Bank Household Loans Exceed 1,000 Trillion Won... Financial Sector Total Loans Surge by 9.5 Trillion Won
Government Bond Yields Fluctuate from Long-Term to Short-Term... Interest Burden Inevitable Increase

Warning Lights On Household Finances... Rising Interest Rates Pose Major Economic Burden View original image


[Asia Economy Reporter Kwangho Lee] Household loan balances at banks have surpassed 1,000 trillion won for the first time ever, raising warning signs about household debt. Although the surge in unsecured loans has calmed, demand for housing-related loans increased due to the moving season and soaring jeonse prices, resulting in an increase of about 7 trillion won last month.


According to financial authorities and the industry on the 11th, as of the end of February, the household loan balance at banks stood at 1,003.1 trillion won, up 6.7 trillion won from the previous month (996.4 trillion won), entering the 1,000 trillion won range. The increase in February was the second largest since statistics began in 2004, following February last year (9.3 trillion won).


Last month, household loans at banks were largely composed of housing mortgage loans such as jeonse loans. Jeonse loans increased by 3.4 trillion won, pushing housing mortgage loans up by 6.4 trillion won. Jeonse deposit loans rose by 1 trillion won again in one month, from 2.4 trillion won in January.


The total increase in household loans across the entire financial sector, including banks, was 9.5 trillion won in February. Of this, loans from the secondary financial sector amounted to 2.8 trillion won. Although the overall household loan growth slowed compared to the previous month (10.4 trillion won), it was larger than in December last year (8.8 trillion won). The household loan growth rate in February was 8.5%, compared to 5.3% in 2019 and 5.0% in 2020.


With household debt reaching record highs and signs of rising interest rates, concerns are mounting.


The 3-year government bond yield, which was 1.02% at the end of February, closed at 1.206% on the 9th, rising by 18.6 basis points. Short-term interest rates influence bank bonds and the COFIX (Cost of Funds Index) rates announced by the Korea Federation of Banks, which serve as benchmarks for bank loans. In other words, when short-term rates rise, interest burdens increase. Meanwhile, the government’s announcement of issuing 9.9 trillion won in deficit bonds to fund the 4th round of disaster relief payments is expected to further drive interest rate increases.

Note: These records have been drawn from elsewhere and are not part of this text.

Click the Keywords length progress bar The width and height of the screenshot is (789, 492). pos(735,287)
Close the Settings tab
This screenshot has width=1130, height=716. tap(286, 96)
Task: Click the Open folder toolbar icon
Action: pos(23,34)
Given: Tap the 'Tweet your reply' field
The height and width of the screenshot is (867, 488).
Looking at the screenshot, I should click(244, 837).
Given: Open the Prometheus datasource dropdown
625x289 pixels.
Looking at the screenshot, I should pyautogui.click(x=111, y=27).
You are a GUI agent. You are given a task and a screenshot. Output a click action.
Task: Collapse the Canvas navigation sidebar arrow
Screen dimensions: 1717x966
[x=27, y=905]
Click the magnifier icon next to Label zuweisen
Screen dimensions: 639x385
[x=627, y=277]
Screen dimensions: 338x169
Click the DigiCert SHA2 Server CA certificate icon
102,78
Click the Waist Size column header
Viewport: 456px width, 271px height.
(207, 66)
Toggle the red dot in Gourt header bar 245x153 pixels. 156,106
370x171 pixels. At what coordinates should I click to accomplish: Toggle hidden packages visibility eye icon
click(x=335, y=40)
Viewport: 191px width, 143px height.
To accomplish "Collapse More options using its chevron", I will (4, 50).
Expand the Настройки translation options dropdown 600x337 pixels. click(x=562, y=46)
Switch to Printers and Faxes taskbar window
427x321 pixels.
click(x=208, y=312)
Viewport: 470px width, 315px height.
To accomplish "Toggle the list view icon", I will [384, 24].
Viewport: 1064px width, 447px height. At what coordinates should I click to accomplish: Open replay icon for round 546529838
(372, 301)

Although the household loan delinquency rate remains stable, recent upward trends mean it cannot be considered safe. At the end of January, the household loan delinquency rate was 0.21%, up 0.01 percentage points from the end of the previous month (0.20%). The delinquency rate for housing mortgage loans (0.14%) remained similar to the previous month. The delinquency rate for household loans excluding housing mortgages (0.37%) rose by 0.04 percentage points from the previous month (0.34%).


A Financial Services Commission official stated, "Signs of rising interest rates, such as expected inflation and government bond yields, are appearing, so we will closely monitor each sector and prepare to respond promptly if necessary." He added, "We will manage household debt so that it does not become a burden on our economy through household debt management measures to be announced this month."



The core of the household debt management plan announced by the Financial Services Commission is to apply the Debt Service Ratio (DSR), which considers the borrower's total debt and income to lend according to repayment ability, to all loans. The DSR standard is expected to be set around 40%. This means that the total amount of principal and interest to be repaid annually should not exceed 40% of annual income. However, the Financial Services Commission plans not to retroactively apply the new system to loans taken before the regulation is implemented.


This content was produced with the assistance of AI translation services.